A If you’re trying to talk to someone about your faith because you feel pressured to or because of some misconception about what a genuine Christian is, your attempts will be phony and inappropriate.

In our cultural context today, relationships are the most fertile ground for the gospel. The days of showing up and knocking on people’s doors with a “plan for their life” are over. Think of the last time a Jehovah’s Witness or Mormon knocked on your door. What was your reaction?  Exactly.

Now think of the last time someone shared with you a favorite recipe or a story about how his child just learned to ride a bike or about a great movie she just watched—no doubt it was natural and unrehearsed. Sharing a story about God can and should be just like that.  

A true Christian witness doesn’t need to think about saying the right thing or inserting the right verse because his or her life is focused on following Jesus and living out the kingdom of God. This kind of authentic faith speaks for itself.  

Develop friendships with people outside of your Christian circle—people you meet at the bookstore, a favorite restaurant, or at the office. Invite a casual acquaintance over for dinner. Offer to help him with a house project. Get to know her over coffee. Seek such a person out as a friend rather than as a target, and your words and life will be seen and heard differently.

In this context faith issues can become a natural part of your conversations, rather than a forced and sudden presentation. Relax and entrust the whole thing to God. As you do, you’ll find that God has a way of arriving in unsurprising ways and places.

—Bryan Berghof

Rev. Bryan Berghoef is pastor of Watershed Church, a Christian Reformed church plant in Traverse City, Mich.

Christian Morality

Q At the checkout in a store I pointed out to the cashier that I had been given too much change, and as a result she was fired from her job. Now I am reluctant to point out errors in my favor. Am I right to keep silent?

A Are you sure that what you said was the sole cause of the cashier’s being fired? Might it have been the final straw in a series of errors? In any case, you cannot keep silent in situations when you realize that an error is in your favor, even if your intent is to protect an employee.

But point out errors in a way that is charitable and does not cause a commotion or attract the attention of a manager. If you discover an error after leaving a cashier’s work station and you are still on the premises, you must return, even if it means getting back in line to do so. It is simply unacceptable to do otherwise; depending on the precise circumstances, it can qualify as a form of theft.

If you suspect there might be an error in your favor but don’t actually check to make sure, that is also wrong. As Aristotle taught us, willful ignorance cannot spare us from bearing responsibility for wrongdoing.

—Gregory Mellema

Dr. Gregory Mellema is a philosophy professor at Calvin College in Grand Rapids, Mich.


Q Because of the increase in identity theft, terrorism, and natural disasters, some have suggested having our social insurance or social security number imprinted on our bodies.
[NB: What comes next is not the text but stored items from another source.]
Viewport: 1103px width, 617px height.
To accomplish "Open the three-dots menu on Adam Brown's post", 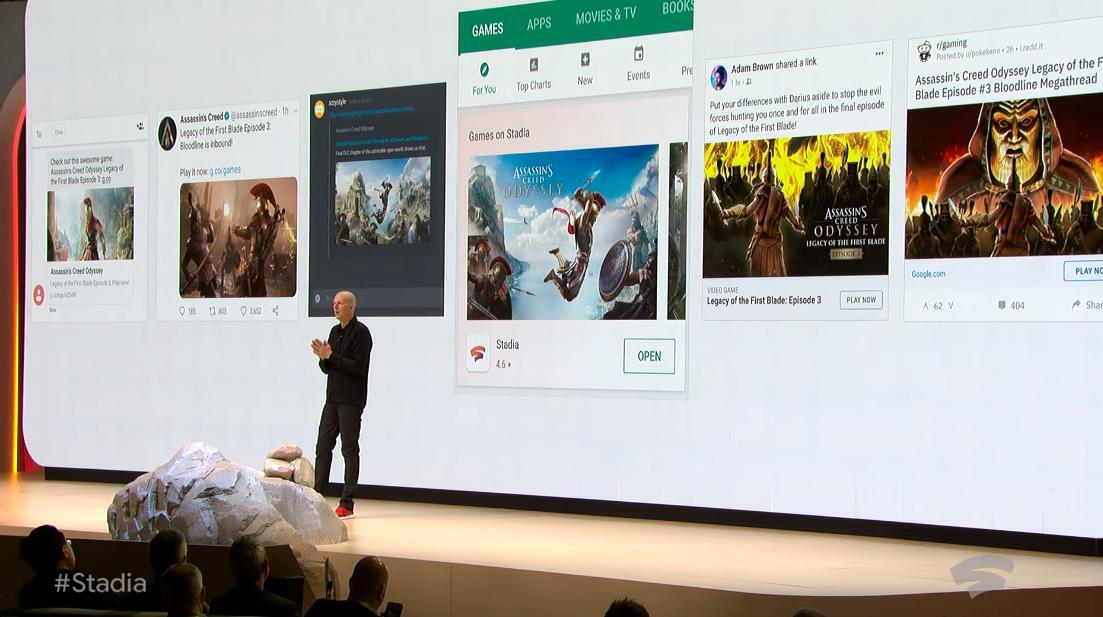I will tap(880, 54).
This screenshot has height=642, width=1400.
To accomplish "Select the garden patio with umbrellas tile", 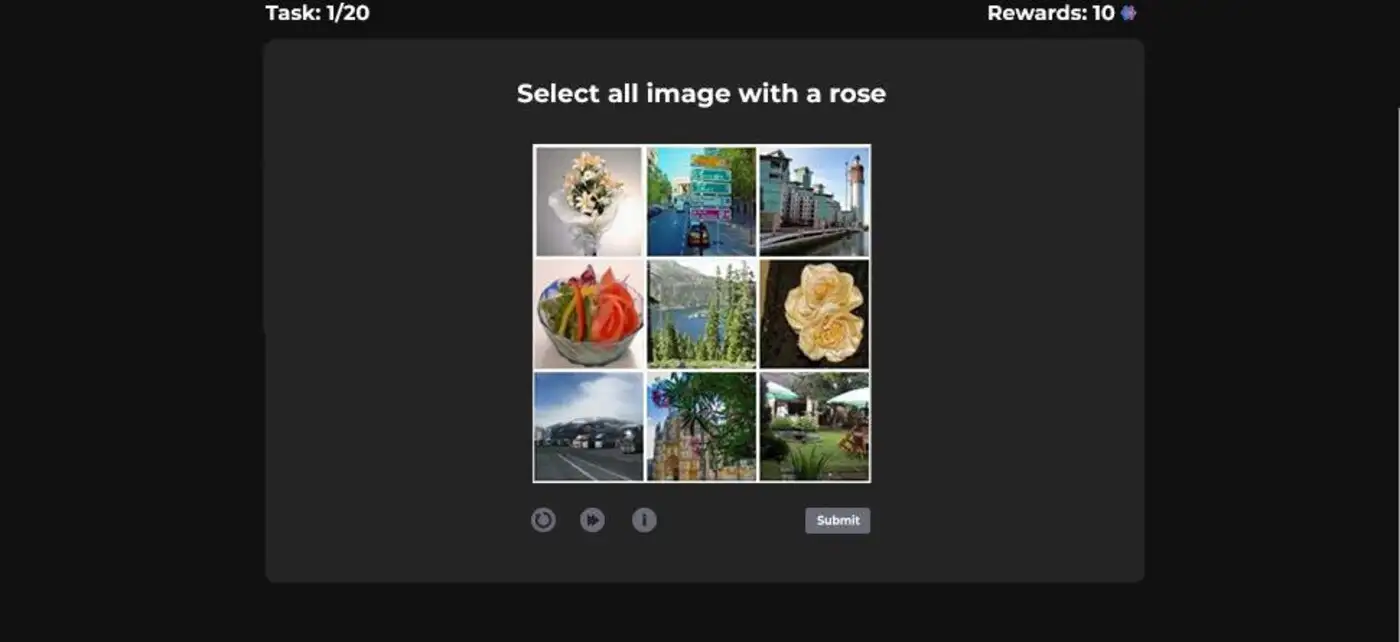I will pos(814,427).
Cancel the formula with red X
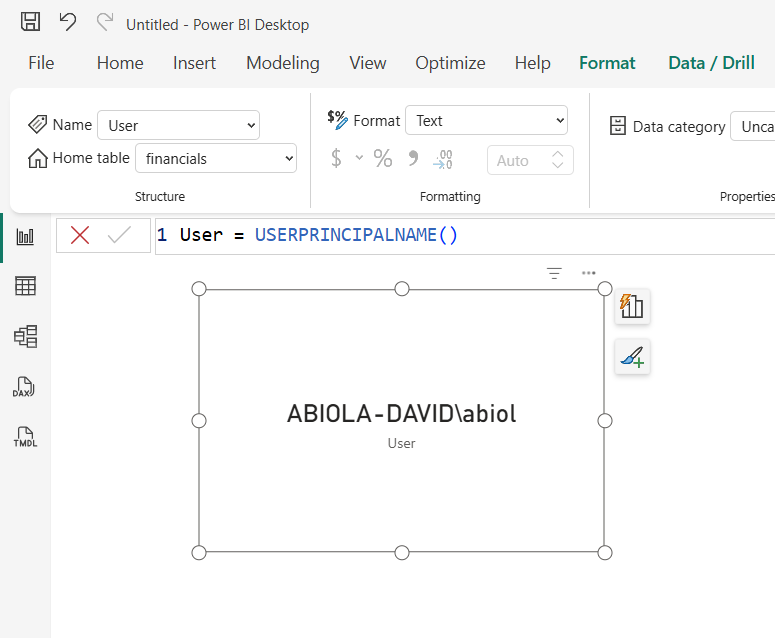 (x=80, y=235)
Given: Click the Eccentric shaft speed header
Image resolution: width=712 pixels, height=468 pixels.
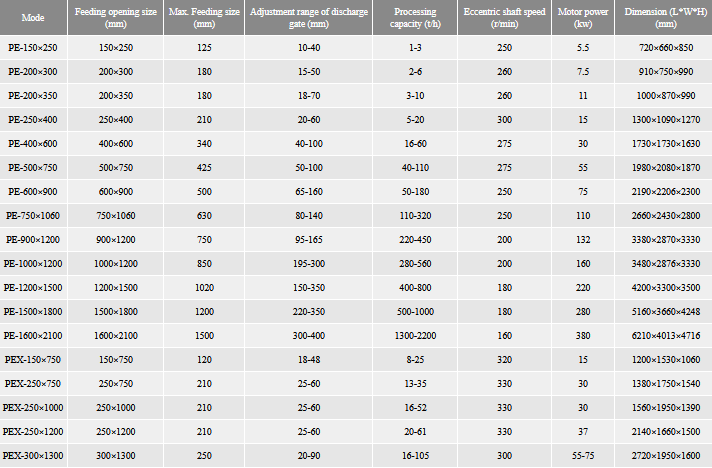Looking at the screenshot, I should [503, 17].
Should I say no to that in view of Revelation 13:16-17, regarding the “mark of the beast”?   

A While most of us would probably applaud efforts to monitor mad cow disease, some Christian farmers appealed to this passage when they refused to place computer chips in their cattle to assist in tracking this disease.  

While most of us probably can’t imagine a legitimate reason for doing something similar to humans, such proposals should be decided on their own merits, not by an appeal to this text.  

A note in the NIV Study Bible (Zondervan 2006, p. 2136) indicates that “the mark of the beast apparently symbolized allegiance to the demands of emperor worship. In the final days of the antichrist it will be the ultimate test of loyalty.”

Christians should say no to any “mark” that indicates that our primary allegiance is to someone or something other than our Savior.

—George Vander Weit

George Vander Weit is a retired pastor in the Christian Reformed Church.